Opinion
January 21, 1988
Appeal from the Supreme Court, New York County (Louis Grossman, J.).
The complaint herein alleges that on July 18, 1985 at approximately 10:00 A.M., plaintiff Rosalind B. Flans was walking on Broadway in front of 833 Broadway in New York County when she was struck by an object or a part of the building. Defendant Samuel Smith was performing certain repairs or construction work on the premises. She thereafter commenced an action against the owners of 833 Broadway, defendants Joseph Paul Martini and Bessi Robinson, and the contractor, defendant Smith. Smith's insurance company, Mount Vernon Fire Insurance Company, retained the law firm of Weiss, Molod, Berkowitz and Godosky, P.C., to represent its insured in the present litigation. However, Mount Vernon subsequently advised Smith that it was disclaiming coverage because of his lack of cooperation and was directing Weiss, Molod to withdraw as counsel. In a letter dated February 10, 1987 and addressed to the law firm, Mount Vernon detailed the unsuccessful efforts which it had purportedly undertaken to contact Smith. Weiss, Molod, which had already interposed an answer in the action on behalf of Smith, then moved in the Supreme Court for leave to withdraw as Smith's attorney, asserting that Mount Vernon was disclaiming coverage on the ground of lack of cooperation and had directed the law firm to withdraw from the representation and defense of Smith in this lawsuit. The court granted the motion without providing any reason for its decision. Defendants Martini and Robinson have appealed.

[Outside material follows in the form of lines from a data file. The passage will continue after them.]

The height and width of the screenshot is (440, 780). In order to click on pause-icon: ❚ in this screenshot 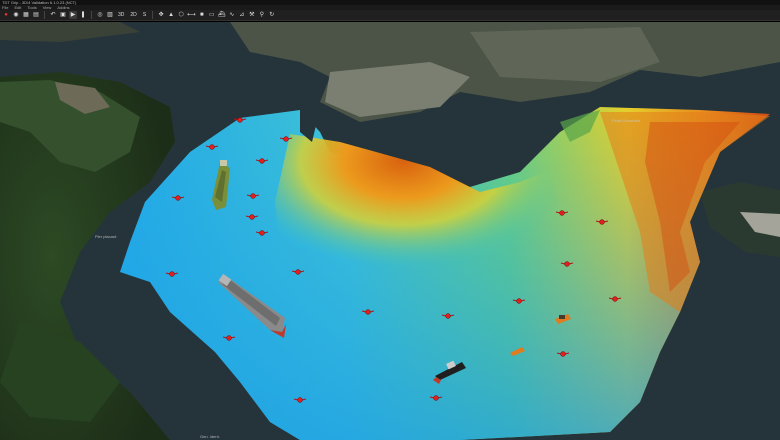, I will do `click(83, 15)`.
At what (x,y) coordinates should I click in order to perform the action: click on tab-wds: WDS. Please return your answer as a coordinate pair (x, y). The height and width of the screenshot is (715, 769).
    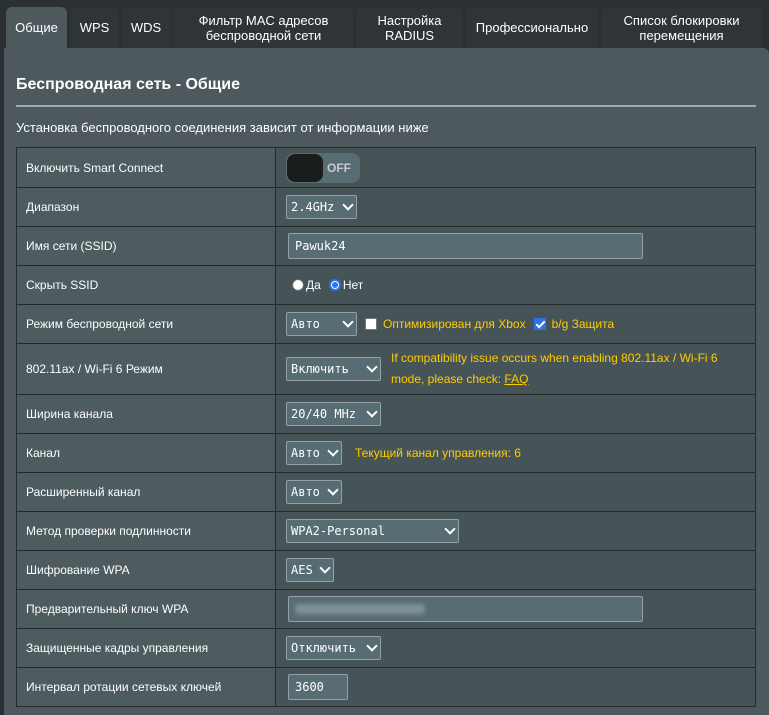
    Looking at the image, I should click on (146, 28).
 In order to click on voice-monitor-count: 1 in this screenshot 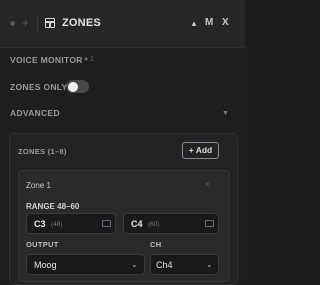, I will do `click(92, 60)`.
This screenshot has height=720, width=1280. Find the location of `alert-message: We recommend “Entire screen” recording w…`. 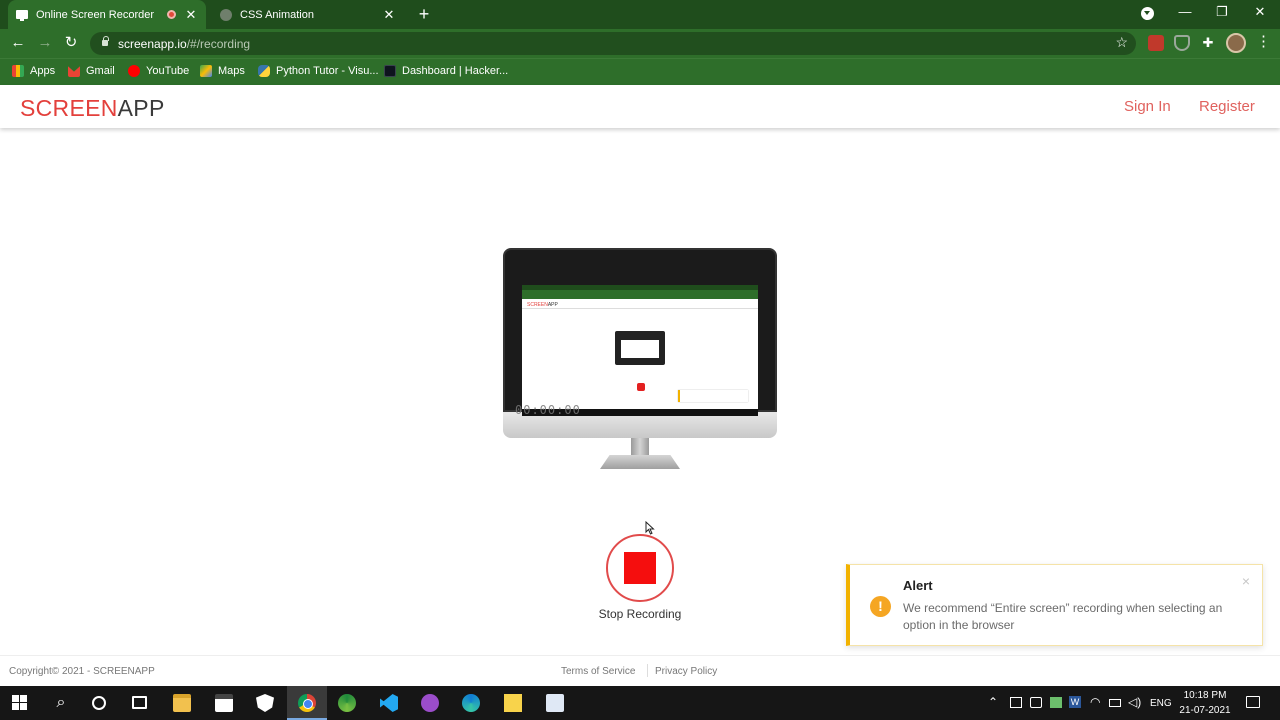

alert-message: We recommend “Entire screen” recording w… is located at coordinates (1063, 616).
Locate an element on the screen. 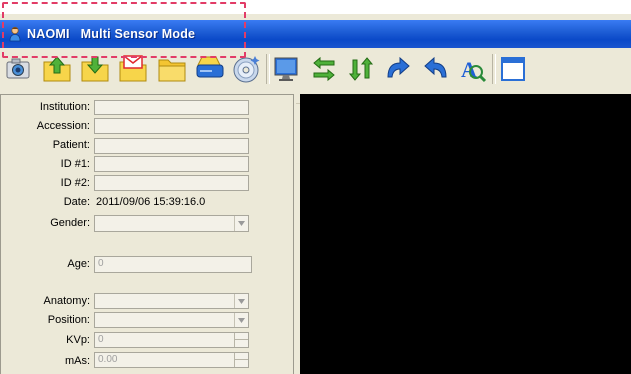  kvp-spin-buttons is located at coordinates (241, 340).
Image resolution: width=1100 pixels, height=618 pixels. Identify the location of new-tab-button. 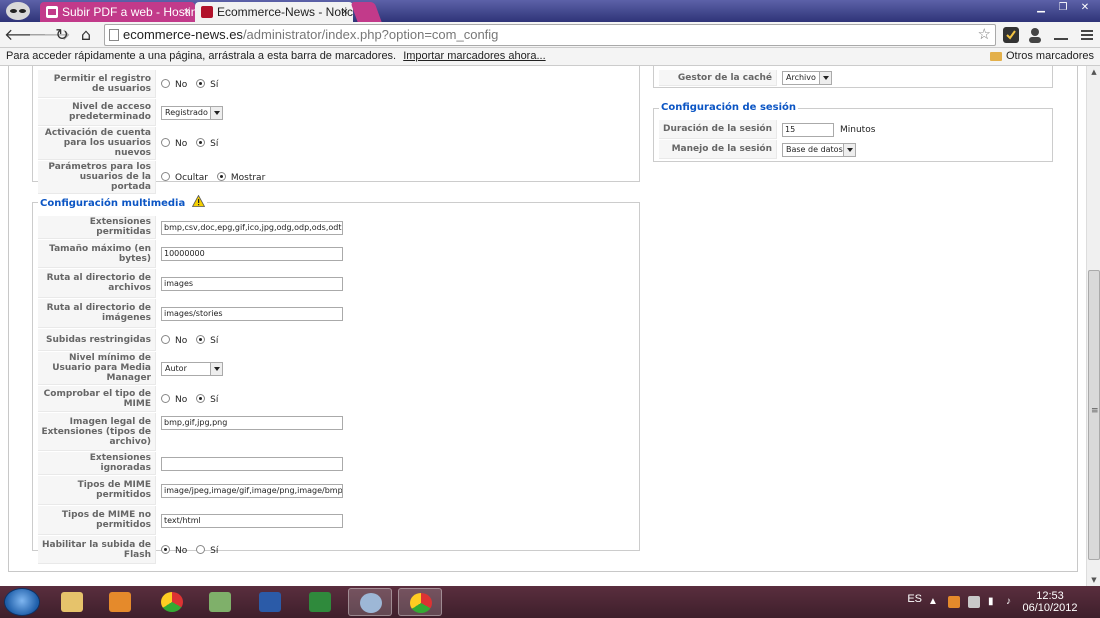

As the Court of Appeals explained in Thrasher v United States Liab. Ins. Co. ( 19 N.Y.2d 159), the insurer has a heavy burden of demonstrating lack of cooperation on the part of the insured and must show that it acted diligently in attempting to bring about the insured's cooperation, that the efforts employed by the insurer were reasonably calculated to obtain the insured's cooperation and that the attitude of the insured, after his cooperation was sought, was one of willful and avowed obstruction (see also, Matter of Empire Mut. Ins. Co. [Stroud — Boston Old Colony Ins. Co.], 36 N.Y.2d 719). In the instant situation, the record is completely devoid of any proof regarding the insurer's efforts to contact its insured; in that respect, there is not a single affidavit from the insurer or any of its agents as to how the insured's cooperation was sought and describing the latter's willful and avowed obstruction. Certainly, a letter written to its counsel by the insured is entirely inadequate as evidence of the foregoing. Moreover, "the nonaction of the insured, which is the only factual basis in this case, cannot in this instance be escalated into a finding of `"willful and avowed obstruction"'" (Matter of Statewide Ins. Co. v Ray, 125 A.D.2d 573, 574). Even more significant, perhaps, is the fact that a motion to withdraw as counsel is not an appropriate way to establish an insurer's right to disclaim liability or deny coverage (Brothers v Burt, 27 N.Y.2d 905). Rather, the proper procedure to resolve such an issue is a declaratory judgment action (Monaghan v Meade, 91 A.D.2d 1014).
Concur — Sandler, J.P., Carro, Asch and Milonas, JJ.